Those readers who have ever seen Scott Adams' cartoon character will know how one of Dilbert's prime ways of poking fun at modern business life is to parody the “management speak” of the moment. In fact, on the Dilbert website there are random mission statement and performance review generators, which by combining adverbs, verbs, adjectives and nouns (such as proactively, leverage, mission critical, intellectual capital) creates meaningless, yet on the surface almost plausible statements.
Perhaps therefore it should be no surprise that the audience to which Dilbert appeals most (those who are disenchanted with “traditional” corporate life, and who want to either work for smaller concerns, or start their own entrepreneurial business) are applying the same fun principles to their job titles.

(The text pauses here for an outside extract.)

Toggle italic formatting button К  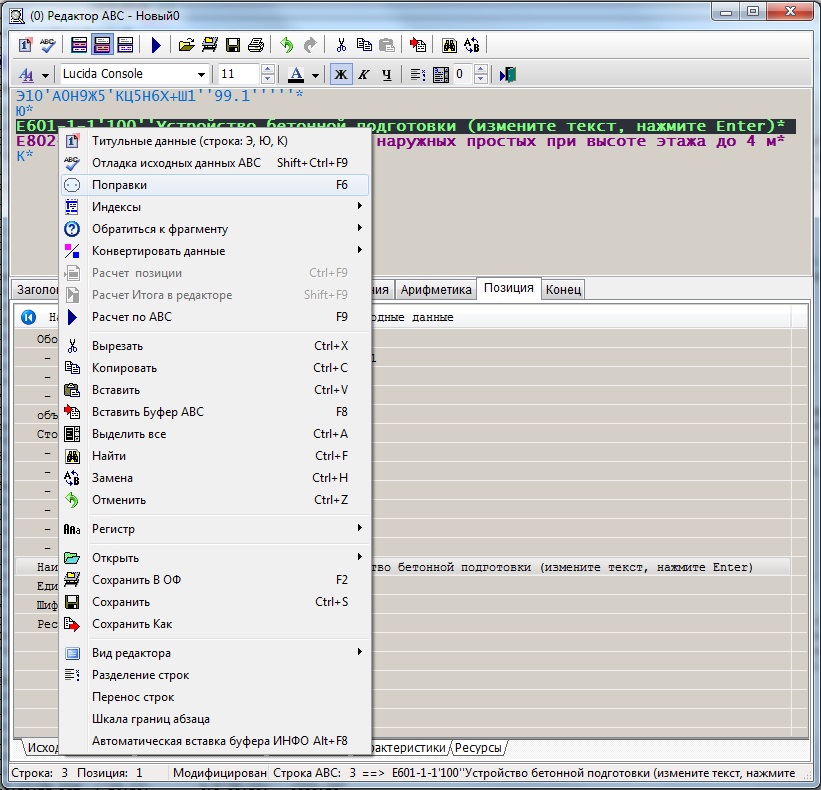363,74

What started as a bit of fun in spare room-based dotcom start-ups, is now also being adopted by larger, historically more staid organisations looking to inject some “fun” into the workplace. For many years we have known where we stood with job titles and we understood the responsibilities and relationships between, for instance, chairman, chief executive and marketing director. However, catalysed by changes in the way companies would like to see themselves and more complex reporting relationships, major changes are underway in how we will be describing ourselves on our business cards in the future.
The wacky way
Increasingly, it will be acceptable, even normal, to have two titles: an external one to which customers can relate, and an internal one, more related to the role or more “fun” – particularly if the business feels that external stakeholders aren't yet quite ready for the full force of wacky job titles.
Titles will give less information about level and seniority (because hierarchies are either disappearing or becoming more fluid), but more information about the content of the role. Role titles will be tailored more to how a company sees itself and how they would like to be seen. Individuals will increasingly choose their own titles rather than have them imposed.

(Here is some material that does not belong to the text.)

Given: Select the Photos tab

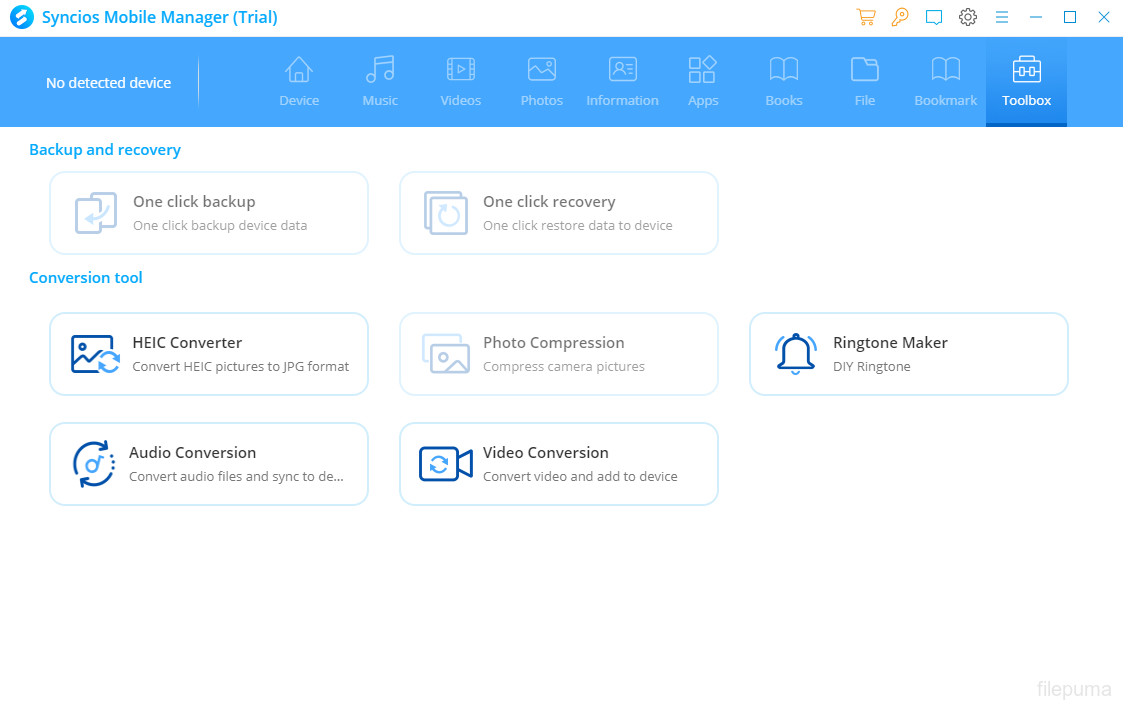Looking at the screenshot, I should coord(542,82).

Titles will change more frequently as staff move between assignments and the emphasis of their role changes.
For me the most interesting aspect of these changes is the suggestion that job titles are increasingly being used by companies to reflect how they would like to be seen both by staff and the external world. A few years ago the personnel director in many companies were renamed “human resources director” in an effort to indicate that employee matters were moving much closer to the central corporate agenda and away from being a purely administrative function.
In many companies this may have been a reflection of reality, but I would suggest that in a disappointingly large proportion it was merely window dressing. Similarly, the move to more individualistic and even “wacky” job titles is certainly a reflection of new ways of working in some organisations – but possibly a piece of self-deception by others.

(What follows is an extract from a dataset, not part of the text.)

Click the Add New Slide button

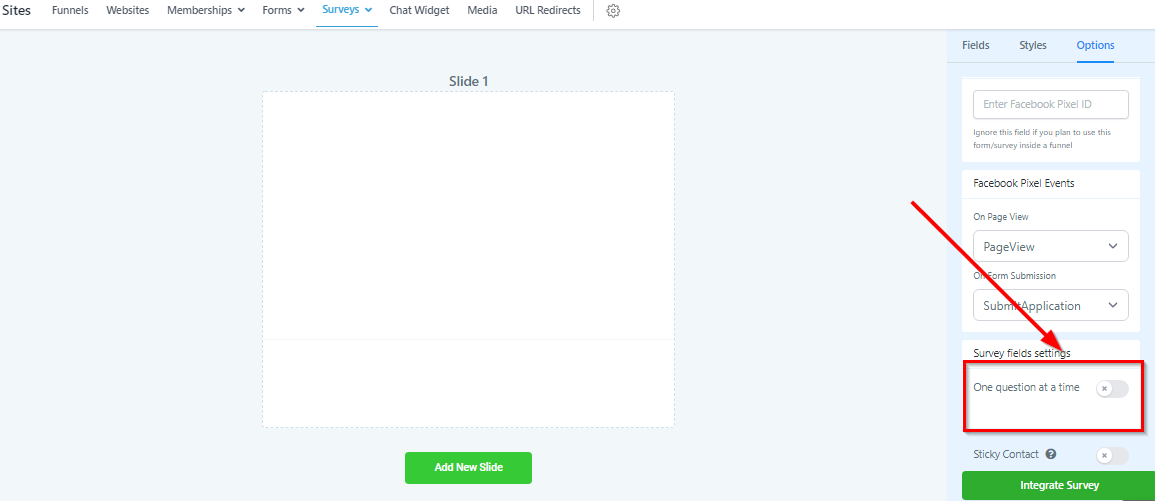click(x=468, y=467)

So here is a sample of job titles for the new millennium; some are actually in use, some I have heard people suggesting and others I've just made up, although – who knows? – possibly some people are already using those too.
Lead Talent Scout
The “war for talent” has spawned all sorts of unusual expressions, and presumably being interviewed by the “lead talent scout” rather than just a recruiter suggests to candidates that they are rather special and will be treated accordingly if they join. My advice: make sure it's not just window dressing and find out what organisation lies behind the lead talent scout – Manchester United or Wycombe Wanderers?
Employee Number One
Indicating that the titleholder was either the founding entrepreneur, or at least holds a significant slice of the equity. Really quite an interesting title in that “employee” suggests that this is a workers democracy and that “just like you, I'm one of the workers”, whereas the “number one” part is a firm reminder that the holder is first amongst equals – so don't mess with me.
Czar of Privacy
Well, even the government has embraced czars for many problem areas. The czar of privacy has to juggle the demands of customers to have their details guarded appropriately, the company to stop its intellectual capital leaking and staff to use the corporate email system for job applications. A tough job, no wonder he's a czar.
Director of Fantastic People
Having been recruited by the lead talent scout, it would be a bit of a come down to get your company car and pension arranged by a mere HR director. The hope is that with appropriate massaging of the ego, staff will remain loyal to the company that little bit longer, and if they do eventually leave, how could a director of fantastic people ever give less than a glowing reference?
King of Sound Bites
With increasing information overload and decreasing attention spans, we need information in bite sized chunks – the person who can distil a message down to the absolute essentials will be much prized. Perhaps the title “sultan of spin” would be taking it a bit too far and imply a less than honest approach.
Dean of Customer Delight
Dean implies a collegiate, multi-disciplinary approach, and who wants to talk about customers being satisfied when they could be delighted? His colleague, the “chief defuser of customer anger”, is far less frequently talked about and tends to work in a back room.
As a search consultant (or should that be facilitator of talent movement?) I need to keep up-to-date with such changes in the employment landscape, and being somebody who is always looking for ways to add value to my clients, perhaps I could develop a job title generator along the lines of the mission
statement generator at the Dilbert website – only mine, of course, would be highly customised and based on a consultancy approach, rather than being merely random.
My advice? New, unconventional job titles can certainly be fun and might even genuinely reflect the culture of the organisation, but take them with a pinch of salt. And finally, as they used to say on “That's Life” after showing something particularly wacky, if you have any bigger, better examples then I would love to hear about them.